Vi Conclusion and Future work
In this study, we investigated the automatic detection of pairwise F-formation memberships and roles using wearable sensors. We built our solution on proxemics and dynamics of interaction which were sensed through proximity and acceleration. With an LSTM network, we were able to learn joint pairwise representations of these modalities. These representations are then used to identify the presence of interaction and the roles participant took in it. Our solution was fully automatic and trained end-to-end, converting raw input data to output labels. We tested our method on the publicly available MatchNMingle dataset which was collected during real-life mingling events. We also investigated different setups in terms of input modalities and time resolutions. We tested our method on 20 different splits of our dataset to evaluate its generalisation capabilities.

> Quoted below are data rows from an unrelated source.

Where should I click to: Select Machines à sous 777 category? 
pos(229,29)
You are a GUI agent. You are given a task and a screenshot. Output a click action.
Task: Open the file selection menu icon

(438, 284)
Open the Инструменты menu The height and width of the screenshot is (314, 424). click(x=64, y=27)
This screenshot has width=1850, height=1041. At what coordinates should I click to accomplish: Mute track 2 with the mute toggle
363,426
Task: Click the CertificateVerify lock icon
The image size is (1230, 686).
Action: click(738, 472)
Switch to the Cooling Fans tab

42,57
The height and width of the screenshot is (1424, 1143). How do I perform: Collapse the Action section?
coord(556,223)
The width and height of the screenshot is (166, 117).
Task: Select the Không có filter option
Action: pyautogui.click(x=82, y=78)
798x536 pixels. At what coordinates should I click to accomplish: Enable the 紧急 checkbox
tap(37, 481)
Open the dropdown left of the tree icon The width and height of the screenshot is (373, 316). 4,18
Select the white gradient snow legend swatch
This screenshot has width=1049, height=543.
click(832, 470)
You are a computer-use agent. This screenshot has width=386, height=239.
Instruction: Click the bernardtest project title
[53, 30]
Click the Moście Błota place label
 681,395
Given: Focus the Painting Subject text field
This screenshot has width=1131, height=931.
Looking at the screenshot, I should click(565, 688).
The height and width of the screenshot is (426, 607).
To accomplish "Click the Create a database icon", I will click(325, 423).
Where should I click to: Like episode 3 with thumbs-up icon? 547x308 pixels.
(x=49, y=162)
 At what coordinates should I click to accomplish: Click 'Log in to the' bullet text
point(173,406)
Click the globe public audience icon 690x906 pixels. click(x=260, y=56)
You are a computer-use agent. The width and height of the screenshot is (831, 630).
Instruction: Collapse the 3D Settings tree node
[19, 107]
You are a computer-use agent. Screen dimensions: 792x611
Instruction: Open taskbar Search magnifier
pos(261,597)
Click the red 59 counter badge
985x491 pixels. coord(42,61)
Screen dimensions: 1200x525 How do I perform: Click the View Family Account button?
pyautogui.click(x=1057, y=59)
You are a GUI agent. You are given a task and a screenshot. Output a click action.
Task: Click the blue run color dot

Our experiments showed that using acceleration and proximity together guarantees performance at least as good as using separate modalities. With a window size of 30 seconds, which was sufficient for interaction dynamics to arise, the fusion of these modalities provided a mean AUC score of 0.975, significantly outperforming others. Our experiments on the detection of role pairs showed that different role pairs are better represented in different window sizes. Even though we were able to detect each role pair better than a random classifier, relatively low performances of these detections, especially for the listener&listener pairs, showed there is still room for improvement.
We believe there are many possibilities for extending this work, both for group membership and role detection parts. First of all, our formulation of the problem was based on a pairwise representation of interactions. As a refinement step to group membership detection, pairwise predictions of our method can be used to create a complete scene representation, similar to a proximity graph. There exist studies in the literature which provide a solution for this step[hung2011detecting]. By employing one, we can refine the predictions of our method. Secondly, our model treats the proximity and acceleration streams as equals while learning joint representations. More sophisticated formulations are also possible, such as using proximity streams as pooling layers for acceleration, which might result in better representation.
The fixed threshold used to identify speakers for training might result in mislabelling some instances. For example, in a 5 person group, if everyone speaks for an equal amount of time in a given interval, their speaking lengths will correspond to one-fifth of the window. In our current setup, none of these people will be identified as speakers. A proper labelling approach which considers the group size should result in better identification. Moreover, previous work has already identified the importance of using the group size information in the training [gedik2018detecting]. Using the group size as additional information in the training phase might cover more varied behaviours of different roles. Finally, in this work, we only focused on two basic roles: speakers and listeners. However, social science literature has vast knowledge of group behaviour and the roles people take in interaction. Identifying more representative classes and creating sophisticated models for representing them should result in more satisfactory results.